Understanding private insurance that covers the gap between what Medicare pays and what a provider charges.
Expert Elder Care Guidance
Expert Elder Care Guidance
It doesn’t take much for the life of an independent person to come to a screeching halt. A fractured, hip, leg, wrist, arm, shoulder or replaced knee is all it takes to make you depend on the support of others to do everyday tasks. The problem is that Medicare has a stringent set of rules about when it will approve hospital stays and rehab – which sometimes leads to early hospital discharges and often results in additional health complications. Here’s what you need to know to ensure a safe discharge.
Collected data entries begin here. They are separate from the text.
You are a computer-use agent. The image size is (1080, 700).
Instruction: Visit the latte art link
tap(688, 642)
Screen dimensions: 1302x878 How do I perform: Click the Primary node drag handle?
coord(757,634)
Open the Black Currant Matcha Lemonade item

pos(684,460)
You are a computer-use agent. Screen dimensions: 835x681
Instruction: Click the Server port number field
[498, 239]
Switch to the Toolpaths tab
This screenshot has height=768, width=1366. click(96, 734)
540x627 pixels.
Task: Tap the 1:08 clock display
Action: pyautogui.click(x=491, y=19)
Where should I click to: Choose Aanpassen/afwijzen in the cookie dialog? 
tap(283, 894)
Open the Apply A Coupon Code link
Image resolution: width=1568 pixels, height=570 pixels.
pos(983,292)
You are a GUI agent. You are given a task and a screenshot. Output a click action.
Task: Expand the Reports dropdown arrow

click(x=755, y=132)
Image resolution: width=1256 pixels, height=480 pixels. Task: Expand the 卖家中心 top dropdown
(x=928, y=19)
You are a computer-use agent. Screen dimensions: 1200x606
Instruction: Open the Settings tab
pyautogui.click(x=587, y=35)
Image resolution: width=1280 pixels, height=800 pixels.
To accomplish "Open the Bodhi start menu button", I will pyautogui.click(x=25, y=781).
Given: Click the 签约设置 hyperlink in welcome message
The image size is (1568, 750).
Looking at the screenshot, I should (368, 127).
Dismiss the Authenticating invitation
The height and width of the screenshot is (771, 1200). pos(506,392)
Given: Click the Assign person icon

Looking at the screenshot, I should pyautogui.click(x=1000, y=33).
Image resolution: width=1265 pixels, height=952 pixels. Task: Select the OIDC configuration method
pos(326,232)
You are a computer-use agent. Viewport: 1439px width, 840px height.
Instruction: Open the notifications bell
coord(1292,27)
Medicare now has stringent criteria for hospital admissions, which has many people being discharged earlier than they are able to care for themselves at home. Complicating matters, Medicare also has a “three-day rule” requiring beneficiaries to have spent three days in a hospital before Medicare will pay for skilled nursing care. These rules are having a detrimental effect on care – and on the costs of caring for patients. “The whole point of Medicare paying for skilled care was to reduce lengths of stay in hospitals once a person has recovered but remained an inpatient because they were not strong enough to go home,” says Dr. John Messmer, a family practice physician and geriatrician in New York.
“Times have changed, and we have the ability to treat many problems in the outpatient arena that would have been hospitalizations in the past. Medicare must adapt and allow direct transfers to a skilled facility with healthcare coverage when that level of care is needed,” Messmer continues. “If that happened, we would not turn away the thousands of people who do not meet InterQual (Medicare) criteria for admission. Nor would physicians have to increase the level of intensity of treatment just to prove the admission was needed. In the long run, I think it would save money for Medicare.”
The danger of going home too soon
Consider Joanne, who believes her hospital stay was too short following her admission for a stroke. “I wasn’t ready to go home but they told me there wasn’t anything else they could do for me,” Joanne says.
Since she hadn’t met Medicare’s “three-day rule” and couldn’t afford skilled care in a facility, she went home to receive visits from homecare agencies that were covered by Medicare. But within 48 hours she lost her balance at home, fell and broke her shoulder. The break required extensive surgery. And now, besides seeing a speech therapist for her stroke, she’s in rehabilitative care for a grueling shoulder replacement recovery.
Clearly, this approach did not save Medicare money. Of course, the price Joanne is paying defies a number.
Appealing Medicare decisions and premature hospital discharge
Joanne is only one of thousands of people each year discharged too soon. So let’s look at how you can appeal a hospital's early discharge.
Appealing discharges from a skilled nursing or rehab facility
Life isn’t a picnic for those who end up in a skilled nursing facility. While many of them are anxious to get home – usually to care for an ailing spouse – they worry about money and when “Medicare is going to tell them to get out.” Nearly every day, they hear of another fallen comrade who’s been told, “You’re good to go” because the criteria set by Medicare for rehabilitation care has been met. They live in a rehab limbo of wanting to do well but not too well and fear of not doing well enough, as both will induce Medicare to shorten their rehab stay.
The good news is that Medicare also provides appeal rights for other healthcare providers that give notice that they plan to discontinue your care, including skilled nursing facilities (nursing homes), homecare agencies, comprehensive outpatient rehabilitation centers and hospice.
Once you make the appeal, following the process above, your care will be covered while the QIO is reviewing the case. This process can gain up to two days of care while the case is being reviewed. Remember: even if the QIO decides that the discharge is valid, your hospital stay will be covered during the time it took to review the case and up to noon of the day following its notification to you of their decision.
The lesson: if you believe that you or a loved one isn’t ready to leave or the discharge isn’t safe, make the call. It’s too bad so many people have to fight for their care as much as they have to fight to get well.
“As physicians, we’re taught to look out for the best interests of our patients. And now the system that was designed to help them has become a barrier to that help,” Messmer laments.